You want to bottle that up then Samm as it would be worth a fortune to all those more robust ladies (and gents)


----------



## guest (Mar 19, 2007)

virgil said:
			
		

> You want to bottle that up then Samm as it would be worth a fortune to all those more robust ladies (and gents)


he he he he maybe i could hmmm  
and im an optimest by the way


----------



## happybonzo (Mar 19, 2007)

Haven't heard anything on "grandfather's rights" on this one.
I have posted this to a few other Forums but the only ones I'll get any sense from will be SBMCC, CWs mob and Wild Camping. I'm afraid the others will just post conjectures.


----------



## Nosha (Mar 20, 2007)

*Cpc*

Only just stumbled across this thread, I'll ask in the DSA office when I'm next in the office.
As for Grandad rights, we had a very similar thing running a few years ago when I was in the American Motorhome Club. Members starting buying bigger and heavier RV's, then someone said you need an HGV as they are over 7.5t... well that opened a can of worms, when is it a motorhome and when is it an HGV? And is my insurance valid if they say I'm driving a vehicle I don't hold a licence for? Well in the end the DVLA said "You need a class 3 to drive ANYTHING over 7.5t no matter what you want to call it, and we don't care how long you've been driving it!" There were some cheap RV's in the club mag for a month or two! A few 'specialists' also came out of the woodwork who would down rate some of those that were just over 7.5t, but then you had a 30ft RV that couldn't carry more than a can of beans as it was overloaded!


----------



## happybonzo (Mar 20, 2007)

Quote "the only ones I'll get any sense from will be SBMCC, CWs mob and Wild Camping. I'm afraid the others will just post conjectures." end quote

Told you so - LOL - Always go and talk to the people who are doing the job and, providing you're polite, you will be given a sensible answer.
Let's see what Nosha turns up


----------



## Nosha (Mar 21, 2007)

*CPC & HGV info for Virgil and others*

The info from a chap in the DSA office today said "CPC is coming in for HGV licence holders from 2009".

So there's plenty of time to swot up... or worry about it - which ever is your want!

As for Virgils Coach, ANY vehicle that has a gross weight of over 7.5t will require an HGV licence to drive it (unless it has more than 9 seats in which case it needs a PSV) The fact that you will  only be carrying your own vehicle and not using it 'For hire or reward' only changes the road fund tax liability. E.G. Owners of Large American motorhomes (+ 7.5t) need a class 3 licence to drive them. 

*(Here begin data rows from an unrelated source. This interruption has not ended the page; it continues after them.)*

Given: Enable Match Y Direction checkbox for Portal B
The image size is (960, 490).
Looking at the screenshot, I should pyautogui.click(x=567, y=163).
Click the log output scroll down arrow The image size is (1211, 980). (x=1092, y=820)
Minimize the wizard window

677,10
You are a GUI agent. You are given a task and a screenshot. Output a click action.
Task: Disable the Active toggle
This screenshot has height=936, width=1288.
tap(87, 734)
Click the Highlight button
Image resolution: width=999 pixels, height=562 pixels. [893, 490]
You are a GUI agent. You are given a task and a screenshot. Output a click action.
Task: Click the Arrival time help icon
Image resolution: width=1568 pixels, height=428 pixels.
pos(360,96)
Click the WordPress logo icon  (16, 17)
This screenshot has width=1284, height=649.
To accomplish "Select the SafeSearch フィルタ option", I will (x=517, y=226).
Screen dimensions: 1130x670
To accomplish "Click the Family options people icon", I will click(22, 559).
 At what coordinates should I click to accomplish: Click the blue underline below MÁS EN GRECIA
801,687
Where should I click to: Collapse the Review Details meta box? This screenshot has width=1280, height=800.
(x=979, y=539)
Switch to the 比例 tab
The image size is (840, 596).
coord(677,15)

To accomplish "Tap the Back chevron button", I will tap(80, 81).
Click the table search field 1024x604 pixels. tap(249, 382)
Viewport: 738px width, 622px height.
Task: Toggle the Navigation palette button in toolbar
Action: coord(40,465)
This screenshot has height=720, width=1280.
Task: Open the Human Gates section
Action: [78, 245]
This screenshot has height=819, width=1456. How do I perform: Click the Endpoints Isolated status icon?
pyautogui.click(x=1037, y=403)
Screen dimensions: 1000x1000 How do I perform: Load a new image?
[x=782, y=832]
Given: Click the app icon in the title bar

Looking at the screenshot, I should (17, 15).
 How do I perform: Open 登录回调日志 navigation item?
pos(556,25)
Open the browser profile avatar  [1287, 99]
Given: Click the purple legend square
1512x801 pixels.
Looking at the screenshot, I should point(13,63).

Hope that helps... if not come back to me.


----------



## virgil (Mar 21, 2007)

Cheers Nosha (I think?)!


----------



## virgil (Mar 21, 2007)

***** said:
			
		

> Hi Nosha,
> I thought Class 1, 2 or 3 had gone & replaced by C for a ridged & E for a trailer. ?



Should that be rigid Graham? (Not taking the Michael, honestly!)


----------



## Nosha (Mar 21, 2007)

Yep you're right Graham, I was keeping it simple for the likes of Virgil!! Sorry Virgil only joking.
But most people still think of Clas A, B & C... just like most people still have a 'log book' for their car even though it was replaced with a V5 about a hundred years ago!!


----------



## virgil (Mar 21, 2007)

I'll have you all know that I'm not ½ the idiot I think you are!


----------



## Nosha (Mar 21, 2007)

Yep, I'm not a complete idiot either... there are bits of me that's missing!!


----------



## virgil (Mar 21, 2007)

Nosha said:
			
		

> Yep, I'm not a complete idiot either... there are bits of me that's missing!!



Very good Nosha!


----------



## guest (Mar 21, 2007)

***** said:
			
		

> Hi Nosha,
> I thought Class 1, 2 or 3 had gone & replaced by C for a ridged & E for a trailer. ?
> In other words any rigid HGV over 7.5 ton is class C and if U have a trailer or driving an artic it is class C + E !


yes correct graham a rigid wagon is C & an artic licence is C+E graham,hgv 1 + 2 dont exist as such anymore


----------



## guest (Mar 21, 2007)

***** said:
			
		

> Just clarification for the guys & gals that don't know
> Thanks Sam


its so complicated as they change rules and what you can drive on what licence soooooo much,
like this for a start...i love starting a debate  
http://www.direct.gov.uk/en/Motoring/DriverLicensing/WhatCanYouDriveAndYourObligations/DG_4022619


----------



## guest (Mar 21, 2007)

gotta end it now.......look here if any1 is confused,all answers on this web page,no arguments its all here guys n gals  
http://www.direct.gov.uk/en/Motoring/DriverLicensing/WhatCanYouDriveAndYourObligations/index.htm


----------



## guest (Mar 21, 2007)

this one is all about motorhomes
http://www.direct.gov.uk/en/Motoring/DriverLicensing/WhatCanYouDriveAndYourObligations/DG_10037875


----------



## guest (Mar 21, 2007)

***** said:
			
		

> Thanks Sam,
> but I think that the thread was originally about the new driver cpc
> However this will tell the guys & gals what they can drive


so why is every1 debating then?? ha ha ha ha  just read the link guys........


----------